**DATA TO EXAMINE**:

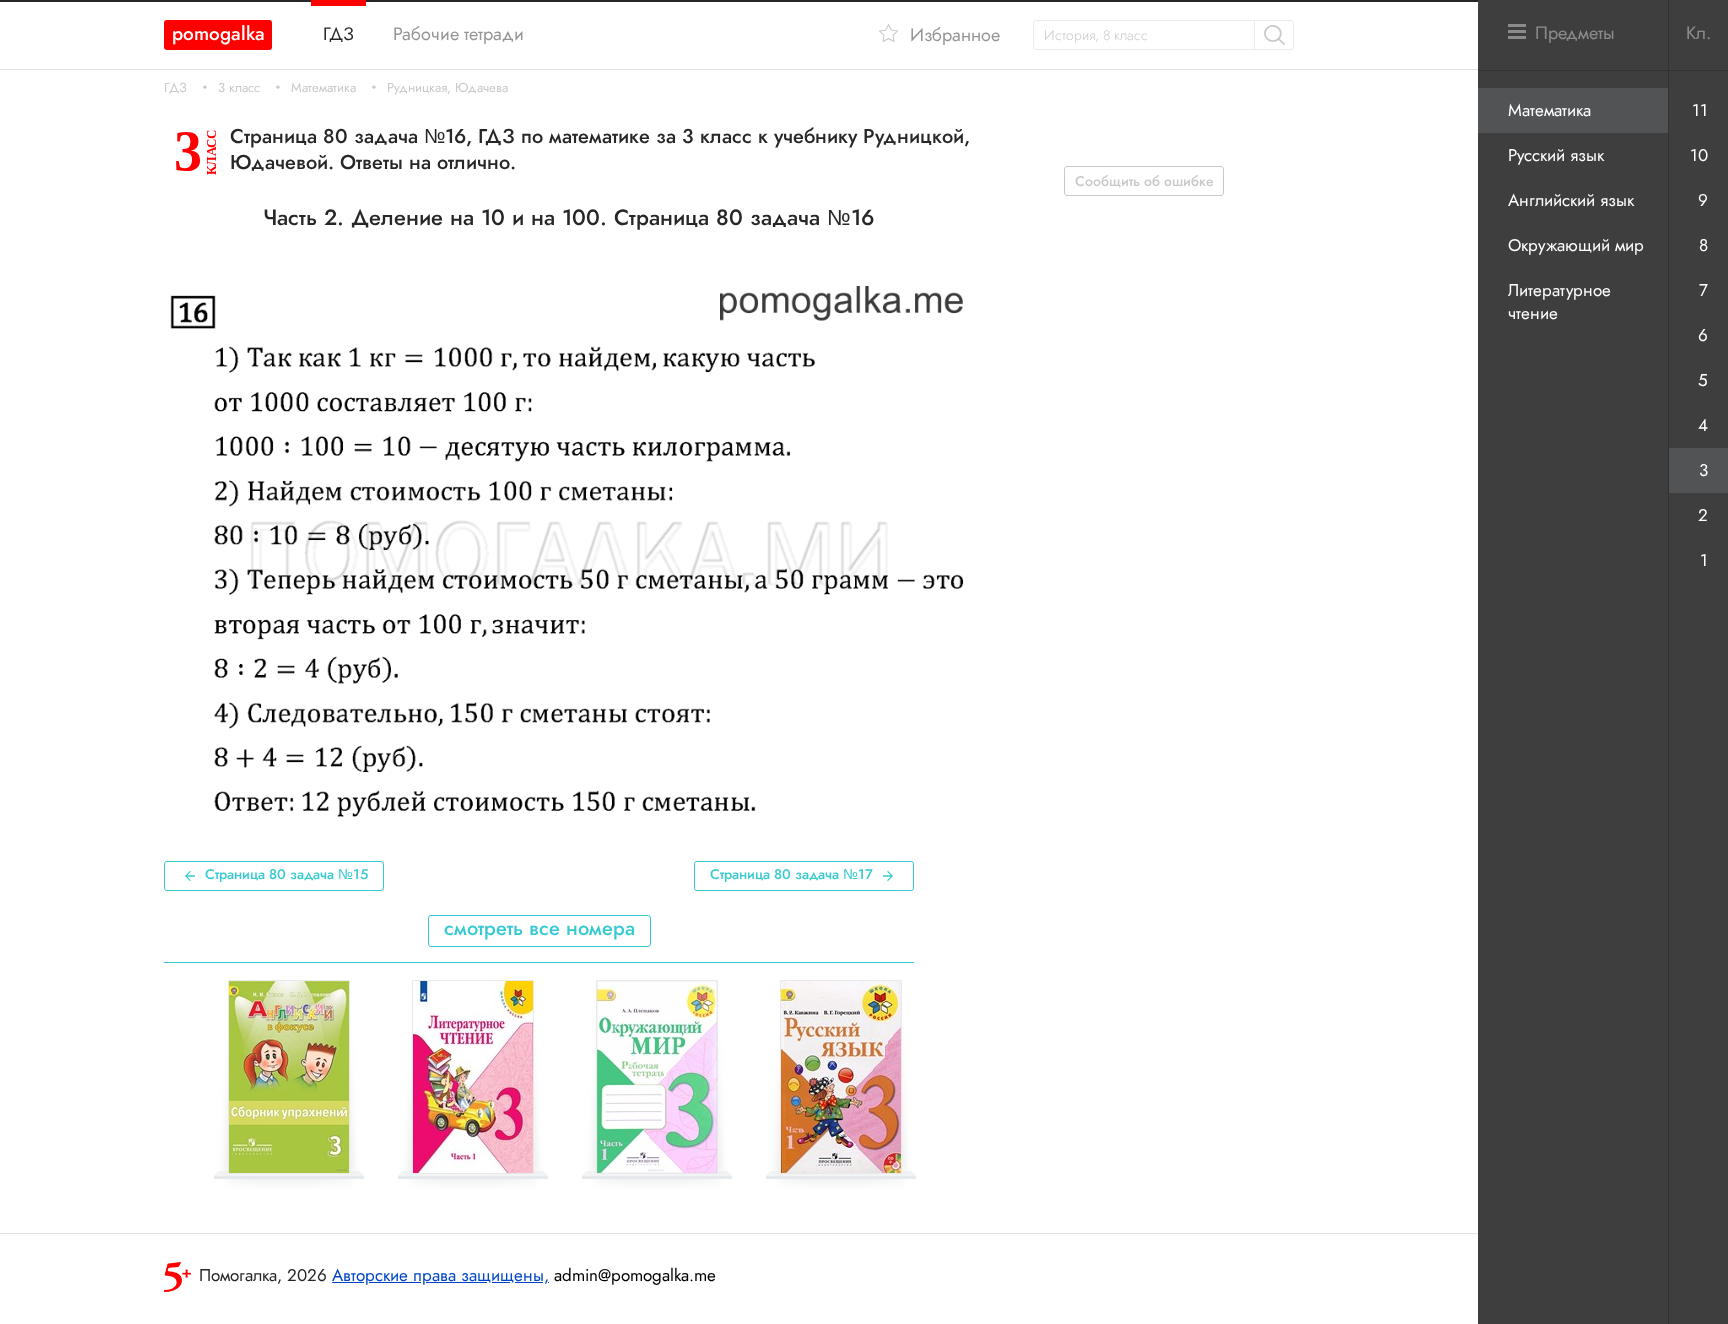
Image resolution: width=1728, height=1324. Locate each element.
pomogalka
==
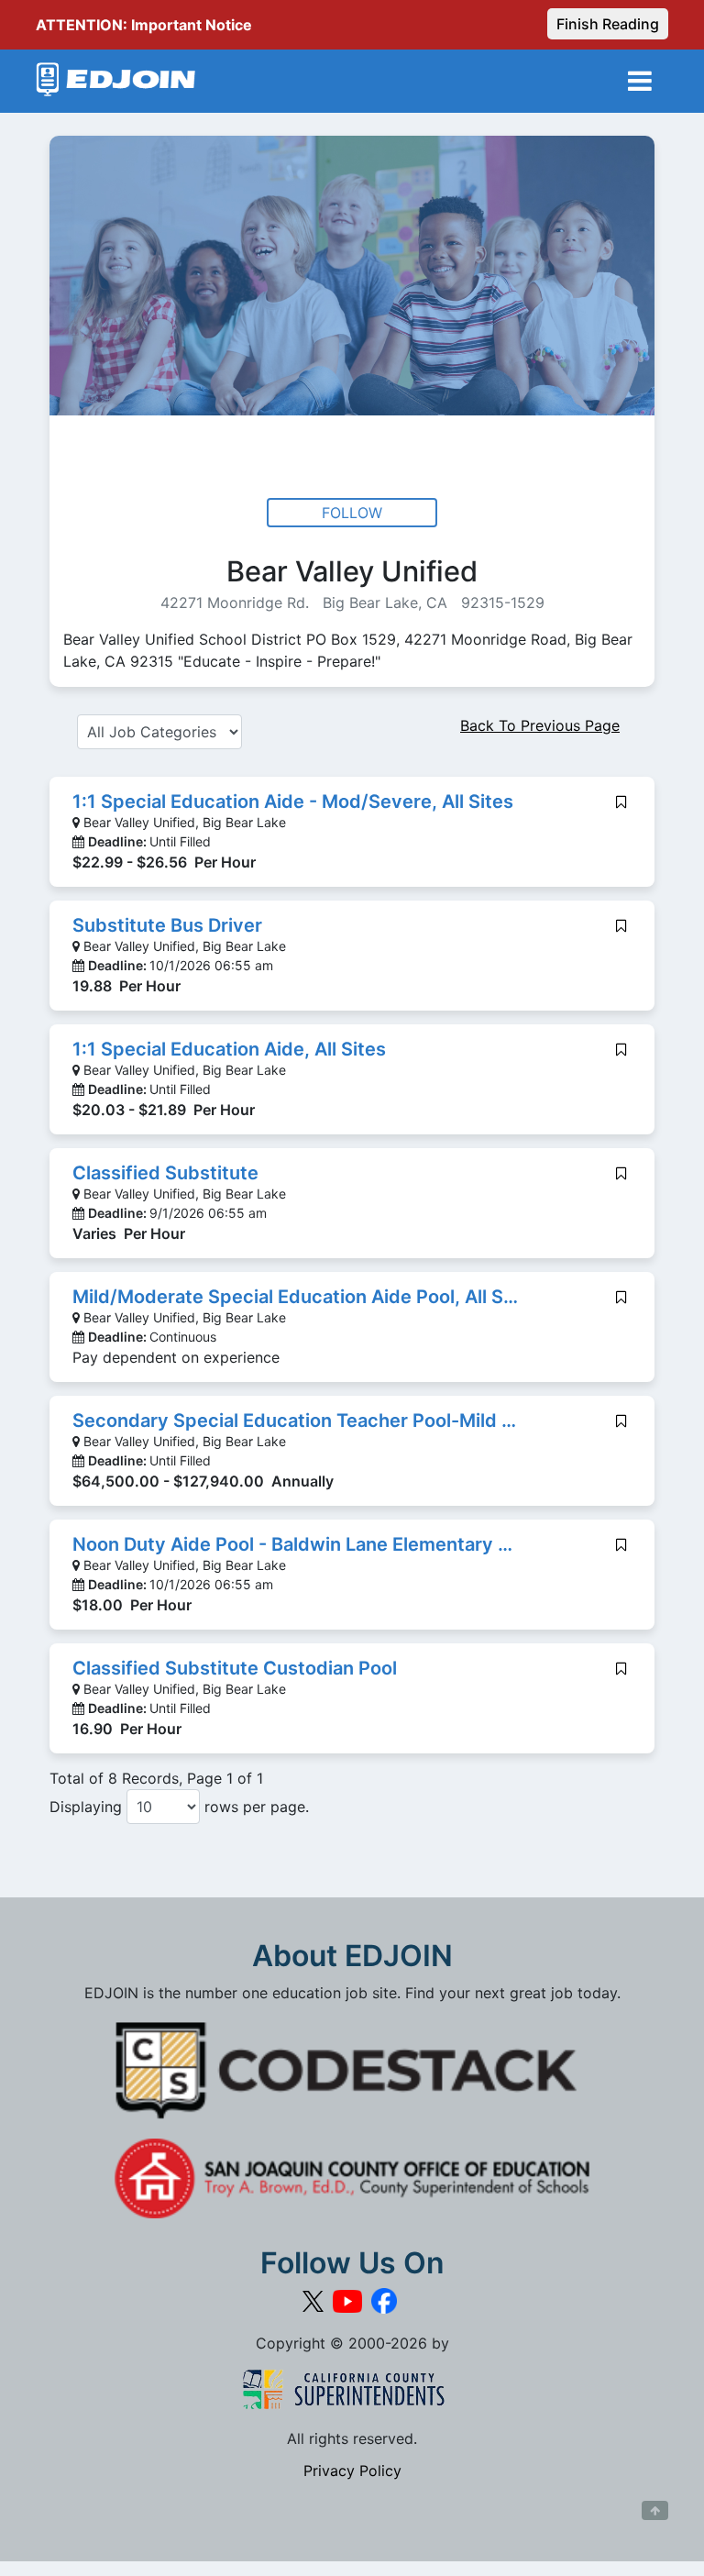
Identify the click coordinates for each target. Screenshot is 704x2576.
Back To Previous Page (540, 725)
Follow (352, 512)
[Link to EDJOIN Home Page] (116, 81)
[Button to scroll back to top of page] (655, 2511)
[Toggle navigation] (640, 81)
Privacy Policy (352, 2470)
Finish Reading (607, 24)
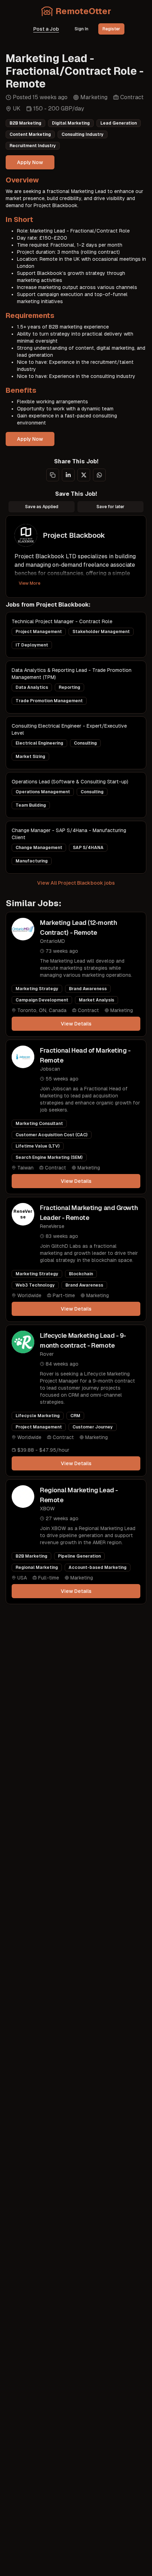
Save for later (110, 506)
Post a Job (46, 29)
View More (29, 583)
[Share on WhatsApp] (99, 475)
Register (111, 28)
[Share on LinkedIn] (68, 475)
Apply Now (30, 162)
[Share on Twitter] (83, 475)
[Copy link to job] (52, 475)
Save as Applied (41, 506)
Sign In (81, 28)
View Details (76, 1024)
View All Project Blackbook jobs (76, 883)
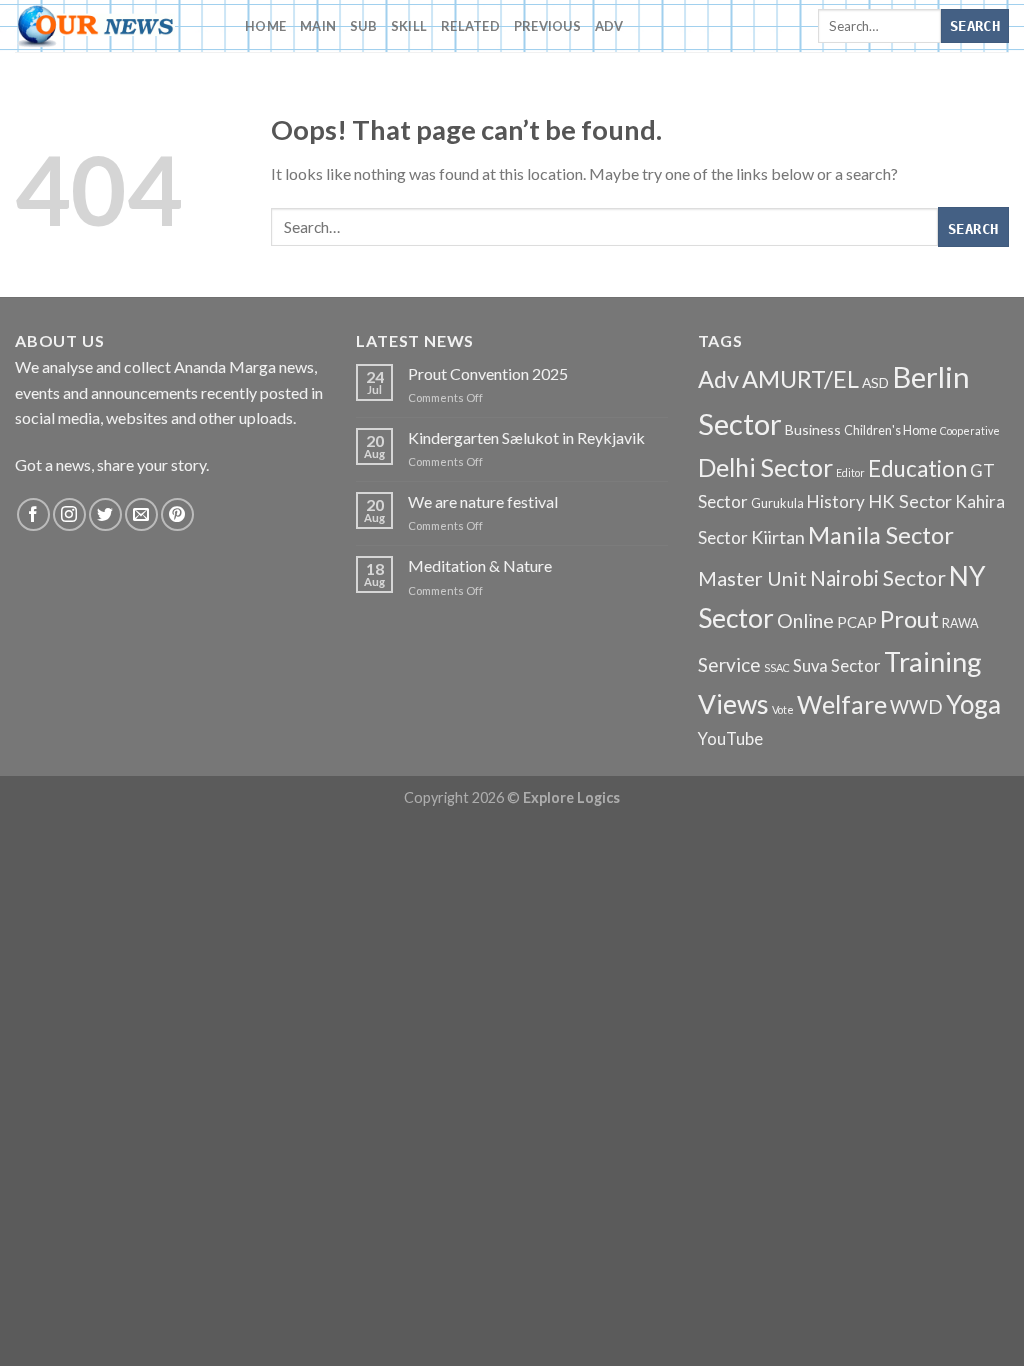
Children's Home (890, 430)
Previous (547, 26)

**TASK ITEM**: Filter the entries above down to the lines that hold the word "Share", and copy those lines.

**SOLUTION TO THIS EXERCISE**:
[Share on WhatsApp] (99, 475)
[Share on LinkedIn] (68, 475)
[Share on Twitter] (83, 475)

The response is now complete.